You don’t have to use smoked chicken, any skins will do. Just be careful, they burn easily. I recommend cooking them at 325°F, and yes, you can use your grill as an oven, just cook them with indirect heat. The pic shows what a piece of chicken bacon looks like, and no that’s not Chef McKenna.
Schmaltz & Gribenes
No, this is not the name of a law firm out to get your money. Schmaltz is the Yiddish term for rendered chicken fat and it was commonly used as a cooking fat in Eastern Europe.
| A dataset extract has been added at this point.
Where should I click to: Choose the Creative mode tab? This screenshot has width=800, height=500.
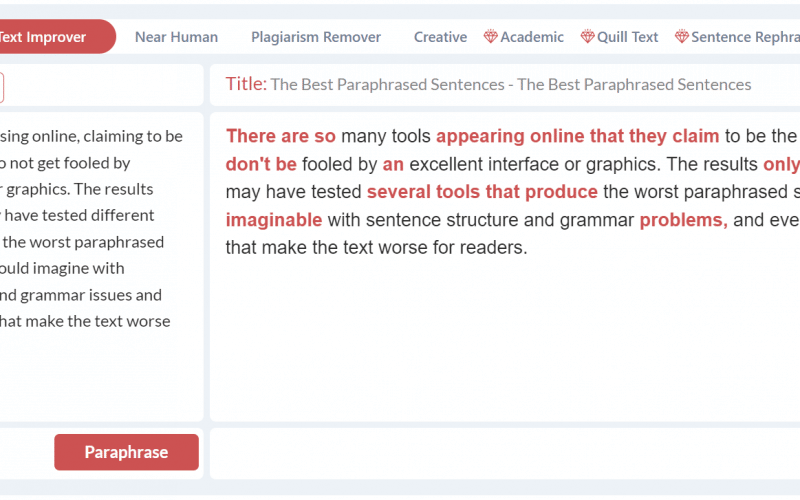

Render the skins and subcutaneous fat with some heat, drain off the schmaltz (the fat), take the chicken skin cracklins that are left behind, add in some onions and fry them together with a little schmaltz, and you have gribenes, a peasant delicacy for the hearty farm worker.
- 1 whole skin-on chicken, turkey, or duck
- 1 to 2 tablespoons Morton coarse kosher salt
These recipes were created in US Customary measurements and the conversion to metric is being done by calculations. They should be accurate, but it is possible there could be an error. If you find one, please let us know in the comments at the bottom of the page
- Prep. Remove the skins from your chicken, turkey, or duck. Turkey skins are thin with little fat underneath, chickens have a bit more subcutaneous fat, and duck has a lot of fat. Cut the skins into squares or strips about 1" long and 1/2" wide.
- Cook. Roasting method. Preheat your smoker or set up your grill for 2-zone indirect cooking and get the air temp in the indirect zone to about 325°F. Spread the skins onto a flat pan like a cookie sheet, sprinkle them with salt, not too much, and place them in the indirect heat until they are crispy. Turkey will take about 30 minutes, chicken 45 minutes, duck an hour or more. Your time will vary depending on the amount of fat on the bird. If you wish to add wood and flavor them with smoke, go for it. You can even do this in your indoor oven.
- Frying pan method. Cover the bottom of a frying pan with about 1/4" of water and add the skins. Heat until it simmers gently but does not boil. Add the skins. It is important that you do not simmer too vigorously or they bill spatter all over the place and then burn. Wear a shirt you don't care about. Stand by the pan and stir the skins every three minutes or so until the water evaporates. Pour off the fat and save it. Continue cooking over low heat until the skins are golden and crispy. Scoop them out and place them on a double layer of paper towels to drain. While they're hot, sprinkle on some salt.
- Serve. Try not to eat them all immediately, OK?